RSI Action is a UK charity working to facilitate the prevention of RSI (Repetitive Strain Injuries) conditions and for the relief of sickness, hardship and distress amongst those suffering with RSI.

The RSI Action annual conference was held in London on 1st March 2008. It opened with some stark statistics: in the UK 30.7 million days are lost to illness every year and of those 3.5 million are categorised as upper limb disorders. RSI and upper limb disorders are different terms that cover roughly the same set of symptoms. People can and do argue about the differences but however we cut the statistics we can say that about 10% of sick days are connected to RSI. If businesses could reduce that number then would reap a considerable financial benefit from:

  • The increased number of productive days. Besides the actual days of sick we should add many days before and after the sickness when the employee is less than fully productive.
  • The reduced management time involved in coping with the effects, direct and indirect, of the absences.
  • The extra cost of health care provision.
  • The cost of successful damages claims by employees.
  • The cost of legal proceeding relating to all claims for damages.

BP and GlaxoSmithKline presented on how they are dealing with RSI. In both cases they have set up projects to increase the awareness of their employees and management of the potential problems and the generally simple actions that can be taken to reduce the risk.

BP have produced a DVD; the first part shows a number of employees who have suffered from RSI describing the impact of RSI on their careers and the reasons why they fell ill. It is a very powerful message to employees and management of the potential dangers. The second half of the DVD gives practical advice on ergonomics of the work place and good work practices (such as rest periods) that can greatly reduce the risk of RSI. It is important to realise that most of the changes identified do not cost money to implement—just an understanding of the issues.

The GSK project gathered relevant statistics which showed that upper limb disorders were the second largest contributor to sick days, the largest being mental health issues, this is not dissimilar to national statistics.
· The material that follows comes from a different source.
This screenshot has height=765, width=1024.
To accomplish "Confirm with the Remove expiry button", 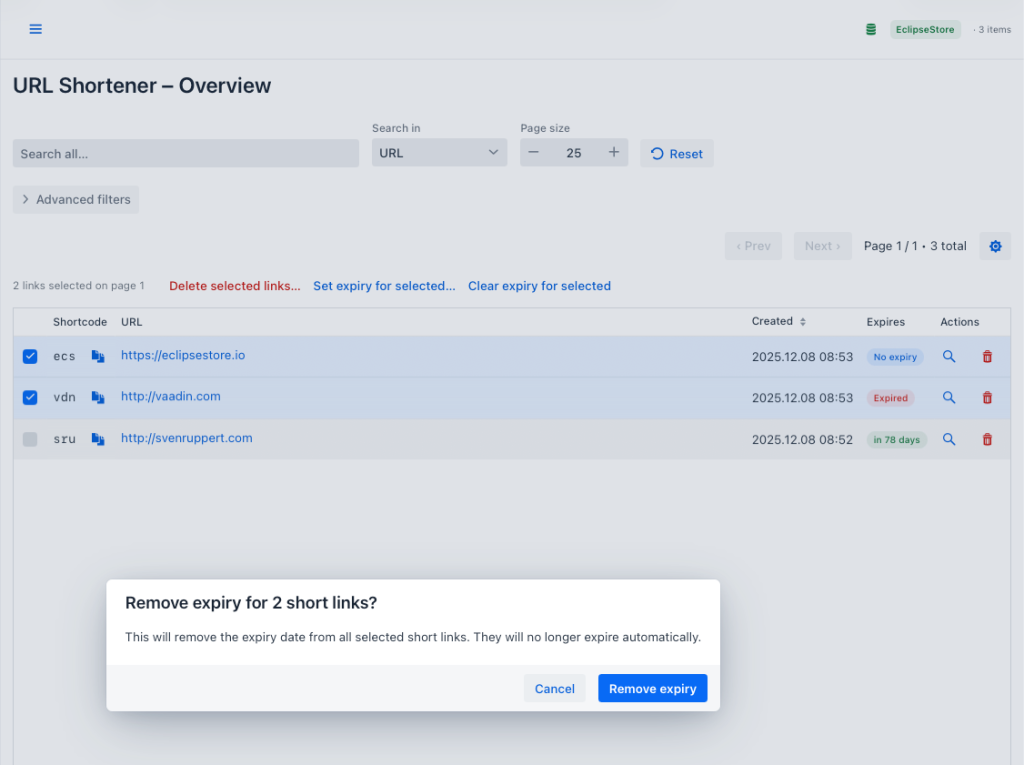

GSK then used these statistics as part of presentations provided to individual departments to raise awareness. After just one year they saw a significant reduction in sick days related to upper limb disorders.

So the first bit of good news from the conference was that the risk of RSI could be reduced by some low cost initiatives by employers. Anyone reading this article should persuade their company to follow suit.

Suparna Damany, from the USA, is the author of ‘It's not Carpal Tunnel Syndrome!’ and runs a clinic for RSI suffers. She spoke about the multi-faceted causes of RSI and the danger of positive feed-back loops that can turn a minor problem into a debilitating condition. She explained that her clinic used a variety of techniques to alleviate the various causes, normally starting with deep massage. She stated that treatment typically takes between three and six months, which gives an indication of the impact RSI can have. Her clinic is effective but not cheap and many people who cannot afford the treatment find that the illness lasts much longer if not indefinitely.

So the second bit of good news is that the illness may be cured within six months.

The bad news from the conference is that for various reasons RSI is not always recognised as an illness by the medical profession or the governmental authorities. So not enough effort is going into research, prevention or cure.

My recommendation to businesses and other organisations is that they should recognise the seriousness of the issue and the financial and moral benefits that can be gleaned from a small investment in awareness raising. The upside is significant and the downside is negligible.